Pull out the lines of the listing below, from the line with "1280x827 pixels. Task: Click" to the line with "Viewport: 1267px width, 952px", both included, and reproduce them without changes. Leave the pictures out of your answer.

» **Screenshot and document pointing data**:
↓

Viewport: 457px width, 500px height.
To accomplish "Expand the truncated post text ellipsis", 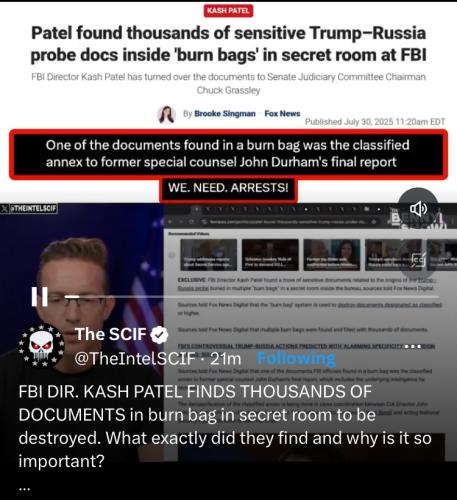I will point(25,487).
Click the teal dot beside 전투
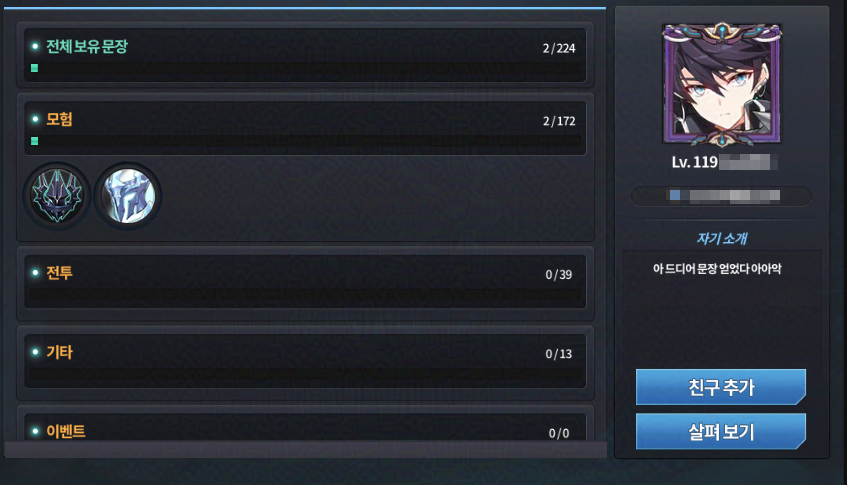The image size is (847, 485). coord(35,273)
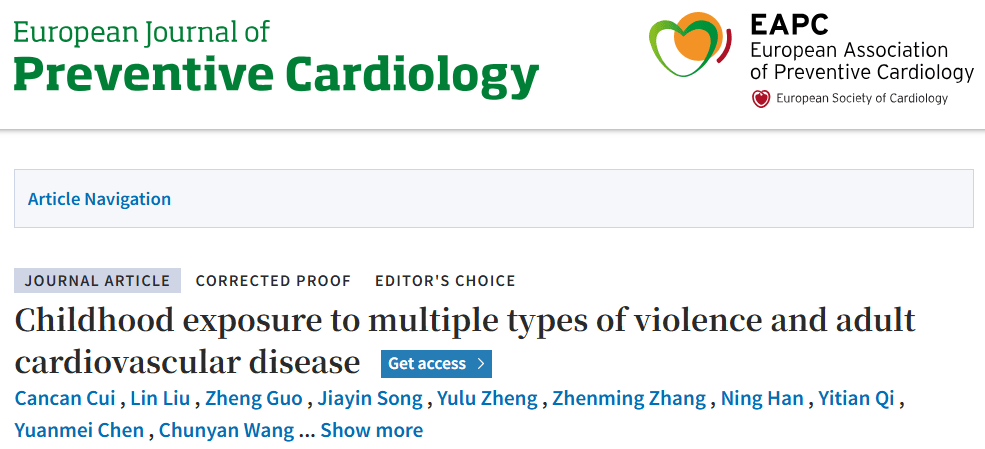Open author Lin Liu's details
The width and height of the screenshot is (985, 449).
click(160, 398)
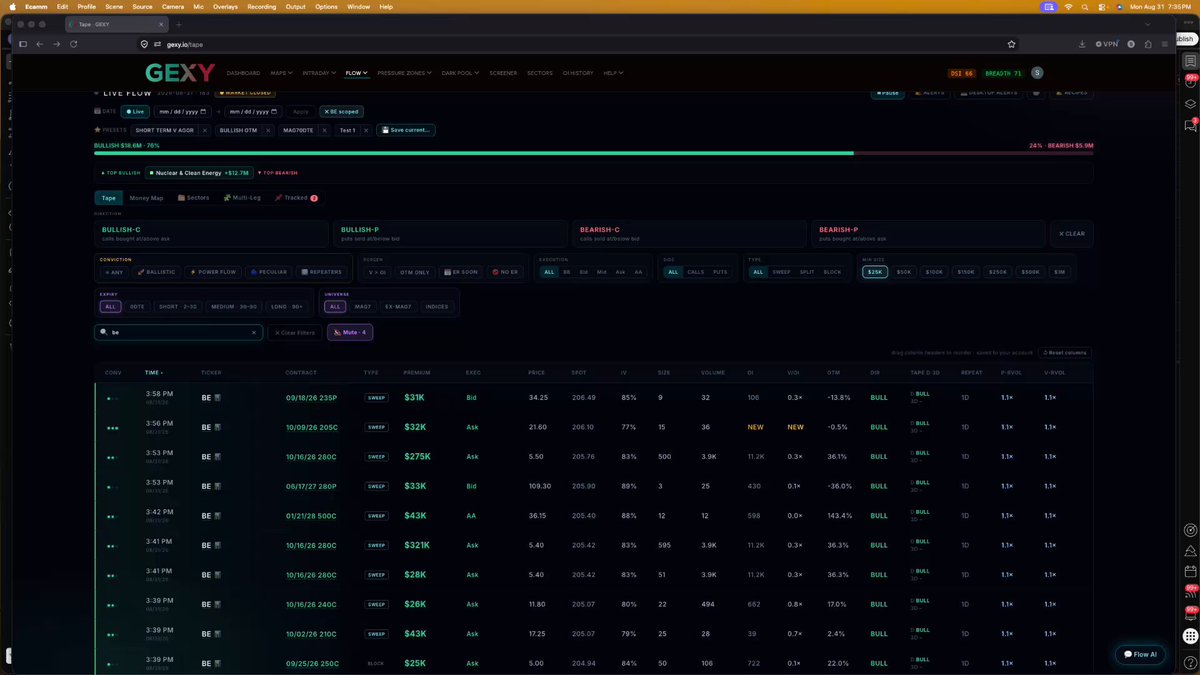Click the user avatar S icon
The height and width of the screenshot is (675, 1200).
coord(1037,72)
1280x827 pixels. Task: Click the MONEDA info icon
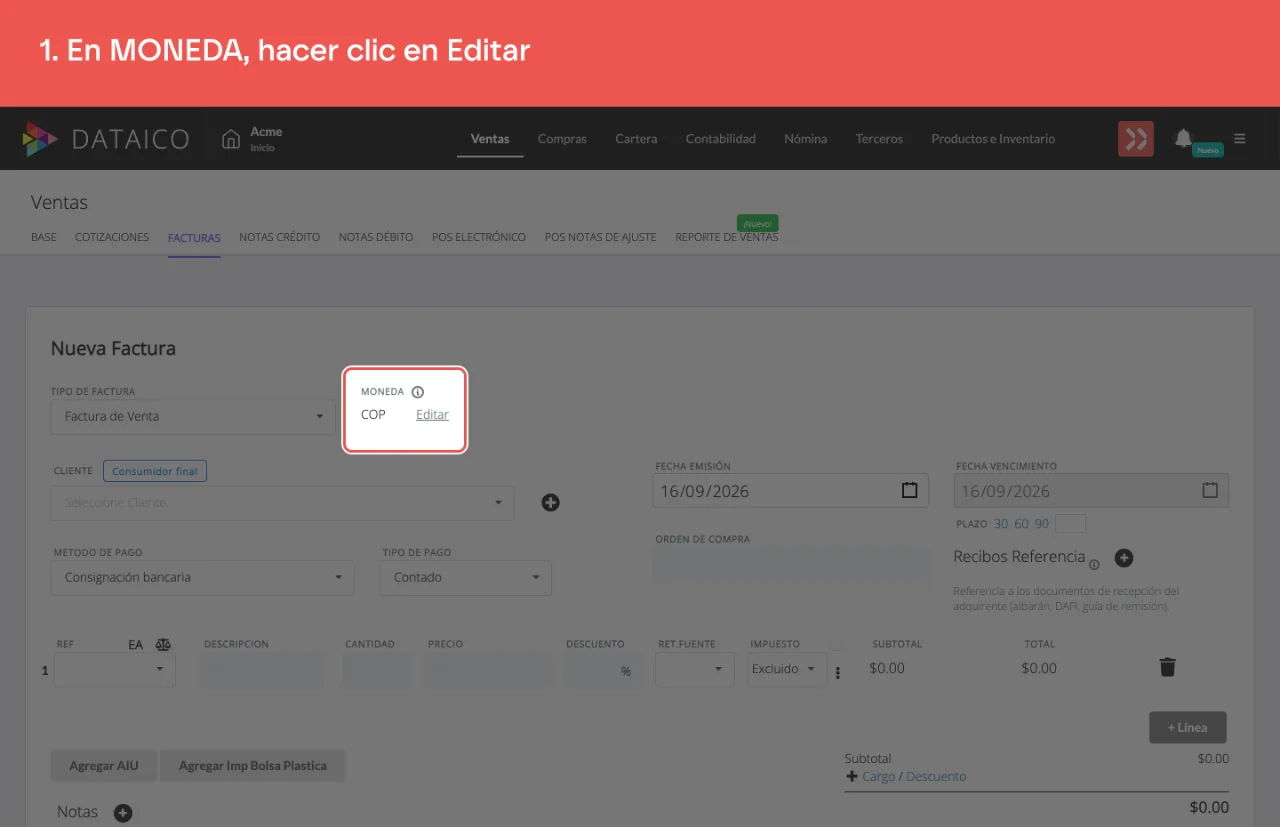(x=418, y=392)
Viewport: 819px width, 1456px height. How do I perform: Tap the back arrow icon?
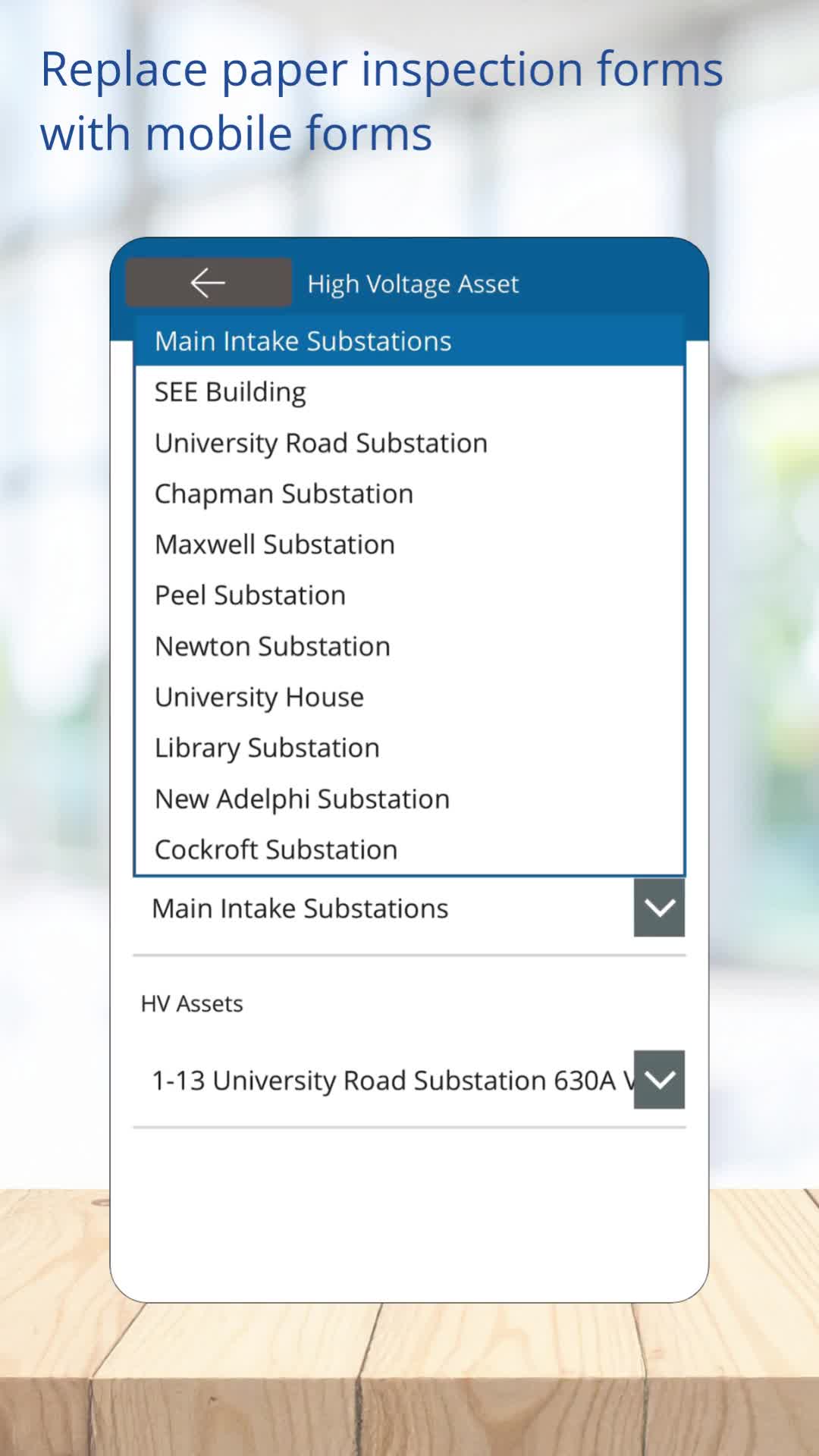click(208, 283)
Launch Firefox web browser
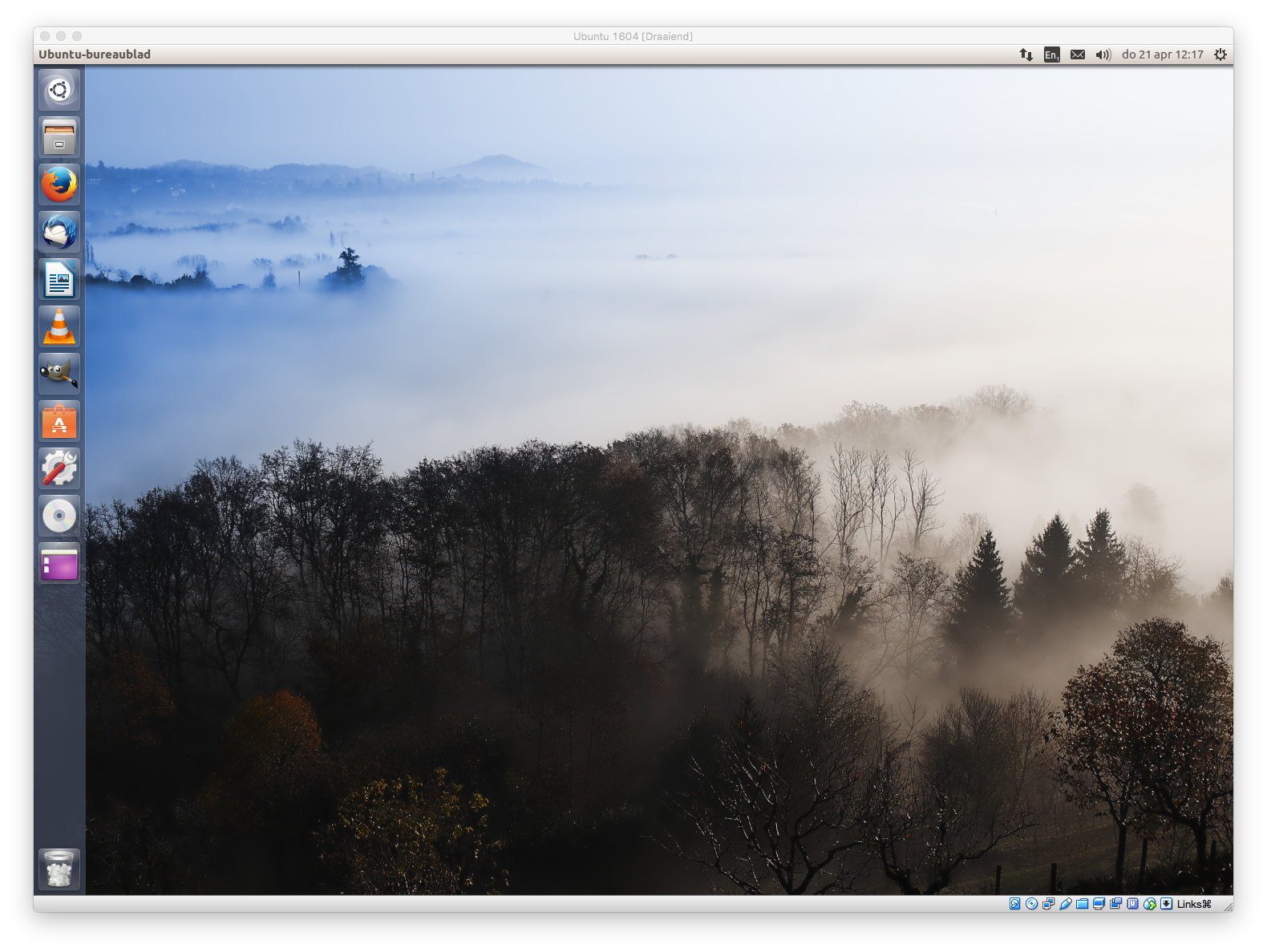Viewport: 1267px width, 952px height. pyautogui.click(x=59, y=184)
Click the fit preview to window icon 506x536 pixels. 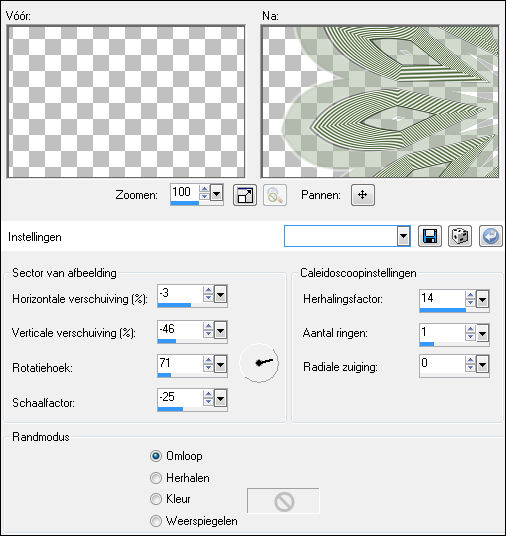(245, 195)
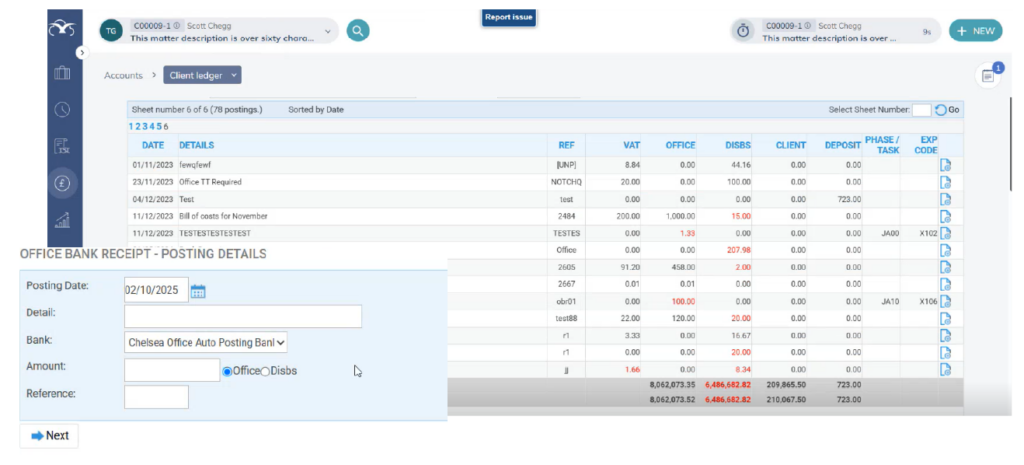Open the notes icon with badge
This screenshot has height=465, width=1024.
[988, 76]
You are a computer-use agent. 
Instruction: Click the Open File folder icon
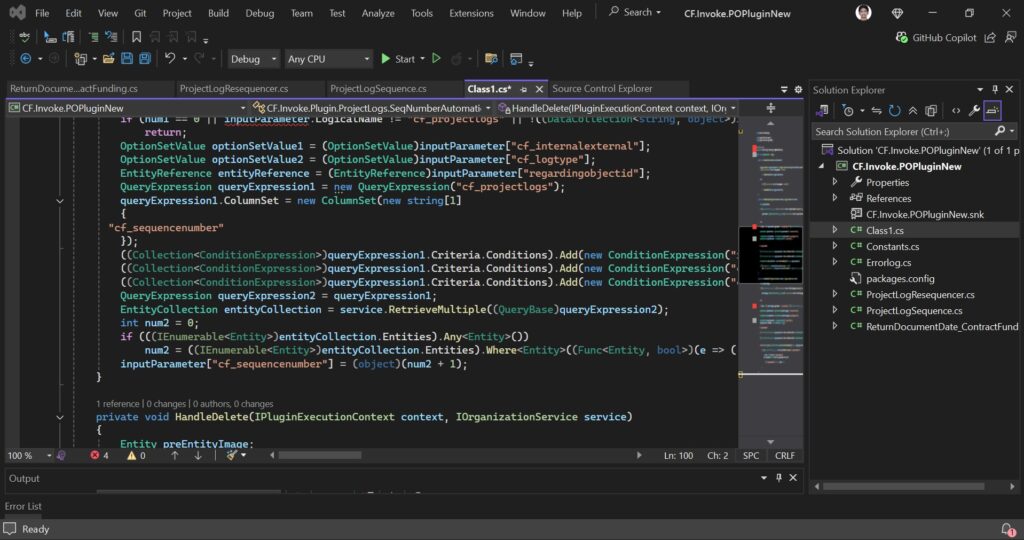(x=107, y=59)
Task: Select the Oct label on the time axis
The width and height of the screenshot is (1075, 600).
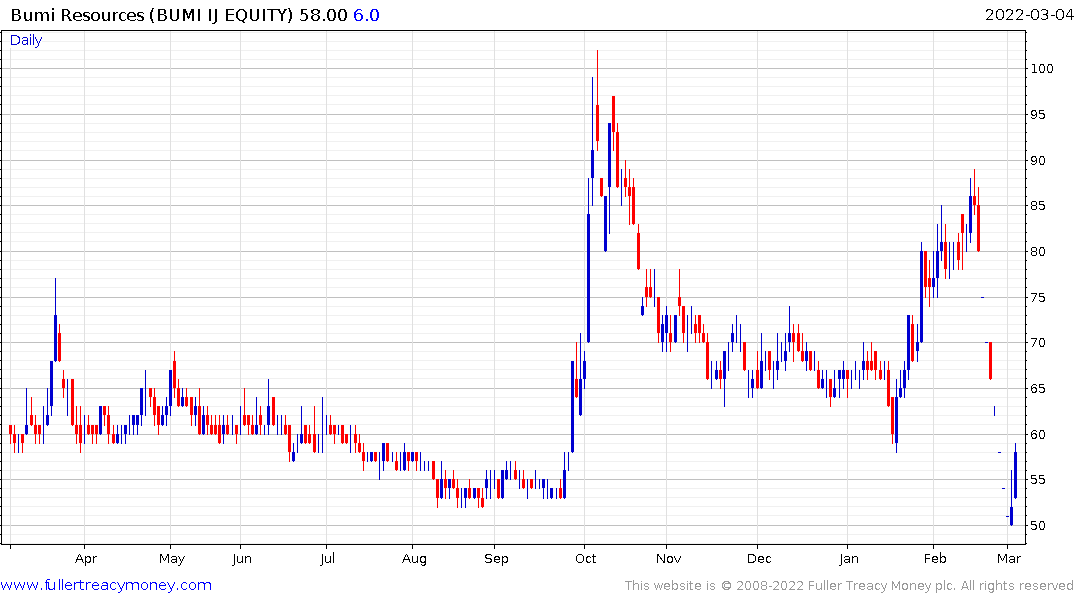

↑

» **Task output**:
1280x827 pixels. Task: Click the MONEDA info icon
(x=418, y=392)
Viewport: 819px width, 1456px height. How do I perform: Tap the back arrow icon?
click(208, 283)
Launch Firefox web browser
Viewport: 1267px width, 952px height. pyautogui.click(x=59, y=184)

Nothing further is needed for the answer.